I will figure it out per cost per head using Vigortone mineral in our area.
What you do, is take all the mineral away for a couple of days before
you put the dewormer mineral out. Have plenty of stations and just leave
the dewormer mineral out til it's all gone. Sometimes it lasts days, sometimes
a couple of weeks. But if a cow takes a bite of mineral on Monday and none
til Thursday, you are still killing worms.

One bag treats 50,000#. In our area it is about $3.40/per head to deworm
a 1000# cow
AND provide mineral for the duration of the time it takes the cows to eat the
mineral. It's an easy and effective way to deworm at the right time, and
you don't have to gather the cattle to do it. We have seen excellent results.
With yearlings, you can visually see the difference in a couple of weeks.
When the calves are dewormed in mid June in our area, they weigh more
in the fall, the cows milk better, concieve better, etc.

When doing strategic deworming in mid June here, we figure what the cows
weigh, what the calves weigh (they will eat it too) and what the bulls weigh
that are with the cows. Then we know how many bags to put out.

Interesting story, we have a customer that backgrounds his own calves
at home. Steers and heifers are run together until turn-out time. Then they
are put in different pastures. He called and said one bunch of yearlings didn't look as good as they should and would we run a fecal, so we did, on both
bunches. One bunch came back relatively clean, the other were loaded with
various worms. The only difference was the pastures they ran in in the
spring! So we dewormed that bunch with the mineral, ran the fecal again,
ane we had cleaned them up. No surprise there.

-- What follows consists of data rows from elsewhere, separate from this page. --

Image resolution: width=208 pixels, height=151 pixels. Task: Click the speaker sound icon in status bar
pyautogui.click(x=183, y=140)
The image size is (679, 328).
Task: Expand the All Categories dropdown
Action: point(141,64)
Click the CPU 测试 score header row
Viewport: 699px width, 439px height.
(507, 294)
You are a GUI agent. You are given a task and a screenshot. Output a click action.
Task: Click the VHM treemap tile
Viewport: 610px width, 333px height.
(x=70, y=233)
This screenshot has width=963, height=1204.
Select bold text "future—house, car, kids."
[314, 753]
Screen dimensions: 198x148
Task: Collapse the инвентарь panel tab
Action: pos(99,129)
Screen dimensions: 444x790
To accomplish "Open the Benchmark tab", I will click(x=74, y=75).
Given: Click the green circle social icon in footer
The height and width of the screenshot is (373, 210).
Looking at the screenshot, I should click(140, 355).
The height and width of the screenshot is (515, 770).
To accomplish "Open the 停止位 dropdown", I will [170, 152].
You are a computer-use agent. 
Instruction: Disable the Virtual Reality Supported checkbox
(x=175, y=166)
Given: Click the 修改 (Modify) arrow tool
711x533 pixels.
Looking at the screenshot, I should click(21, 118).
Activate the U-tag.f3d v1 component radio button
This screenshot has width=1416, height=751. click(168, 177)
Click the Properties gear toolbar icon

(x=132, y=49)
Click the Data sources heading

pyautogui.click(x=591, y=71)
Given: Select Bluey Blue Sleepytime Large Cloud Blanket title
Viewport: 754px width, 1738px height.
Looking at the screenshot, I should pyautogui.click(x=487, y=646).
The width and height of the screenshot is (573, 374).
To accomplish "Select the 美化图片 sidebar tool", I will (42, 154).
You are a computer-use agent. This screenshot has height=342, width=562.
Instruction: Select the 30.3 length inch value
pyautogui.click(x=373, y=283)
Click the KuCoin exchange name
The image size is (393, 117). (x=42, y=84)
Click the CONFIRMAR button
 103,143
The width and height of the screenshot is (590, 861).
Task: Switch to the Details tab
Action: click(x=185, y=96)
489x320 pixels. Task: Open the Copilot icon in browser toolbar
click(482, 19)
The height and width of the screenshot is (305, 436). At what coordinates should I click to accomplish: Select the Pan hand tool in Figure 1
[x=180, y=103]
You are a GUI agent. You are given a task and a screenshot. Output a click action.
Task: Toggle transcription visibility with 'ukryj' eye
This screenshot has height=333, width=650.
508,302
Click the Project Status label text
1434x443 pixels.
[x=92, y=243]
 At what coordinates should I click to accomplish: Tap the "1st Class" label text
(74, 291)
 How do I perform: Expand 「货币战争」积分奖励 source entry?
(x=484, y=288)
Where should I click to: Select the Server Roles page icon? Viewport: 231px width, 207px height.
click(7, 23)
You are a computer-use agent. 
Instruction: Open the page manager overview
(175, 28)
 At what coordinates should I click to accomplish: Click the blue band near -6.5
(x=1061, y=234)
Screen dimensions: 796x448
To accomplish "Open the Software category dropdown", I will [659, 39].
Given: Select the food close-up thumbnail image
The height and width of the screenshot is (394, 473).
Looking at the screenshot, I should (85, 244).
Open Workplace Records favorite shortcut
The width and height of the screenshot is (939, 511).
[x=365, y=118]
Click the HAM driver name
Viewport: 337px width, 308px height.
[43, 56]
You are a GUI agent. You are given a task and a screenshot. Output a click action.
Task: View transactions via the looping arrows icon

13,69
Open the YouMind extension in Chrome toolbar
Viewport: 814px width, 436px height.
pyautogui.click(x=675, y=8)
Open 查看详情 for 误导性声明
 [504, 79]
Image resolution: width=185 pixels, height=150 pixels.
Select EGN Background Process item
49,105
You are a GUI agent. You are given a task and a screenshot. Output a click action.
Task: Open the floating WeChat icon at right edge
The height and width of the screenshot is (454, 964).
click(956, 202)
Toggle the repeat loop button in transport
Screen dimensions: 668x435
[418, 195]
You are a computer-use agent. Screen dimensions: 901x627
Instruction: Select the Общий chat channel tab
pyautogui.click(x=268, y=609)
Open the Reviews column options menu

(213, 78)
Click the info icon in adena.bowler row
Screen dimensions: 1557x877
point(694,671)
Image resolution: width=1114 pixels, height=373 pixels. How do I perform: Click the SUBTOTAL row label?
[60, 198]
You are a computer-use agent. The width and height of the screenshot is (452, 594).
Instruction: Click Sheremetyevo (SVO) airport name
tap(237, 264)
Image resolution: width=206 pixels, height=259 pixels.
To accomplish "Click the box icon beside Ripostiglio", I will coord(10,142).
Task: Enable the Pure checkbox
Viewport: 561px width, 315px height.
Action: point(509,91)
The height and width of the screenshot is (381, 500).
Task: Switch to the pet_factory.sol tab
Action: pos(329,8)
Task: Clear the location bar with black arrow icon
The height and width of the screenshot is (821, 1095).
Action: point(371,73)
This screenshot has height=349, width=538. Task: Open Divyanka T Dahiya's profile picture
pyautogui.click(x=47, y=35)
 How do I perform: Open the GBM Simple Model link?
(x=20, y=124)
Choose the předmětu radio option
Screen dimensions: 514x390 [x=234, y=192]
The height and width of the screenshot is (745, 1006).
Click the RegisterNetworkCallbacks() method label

One other thing I thought of, the avermectin products DO NOT get a worm
called Nemotadaris. That worm is found in young cattle and can kill them.
When we run a fecal and this worm shows up, everyone gets pretty excited
about getting those cattle dewormed and fast. We didn't always have this
worm in Montana, but because of lack of competition (the avermectins
will not kill Nemotadris) they are showing up more and more. i
If you run fecals, find a place to send them to, as to Dr. Bliss or we use
Dr. Gene White in Lincoln, Ne, too--don't have your local vet run the fecals
unless he has a Wisconsin spinner. Most vets use something that detects
worms in dogs and won't show bovine parasites. I think that is why
we thought for so many years that we didn't have worms in the north.
That was false. We do. And I was a hard sell in the beginning, but I've
been involved with running enough fecals, that I am a believer in deworming
cattle.

Hope this helps!
 
For years we used 1/3rd of a dose of generic Ivermectin and drenched with safegaurd and had awesome luck for years. Now we use a full dose of ivermectin and safegaurd in the feed and have been happy with it. Easy than drenching but cost more.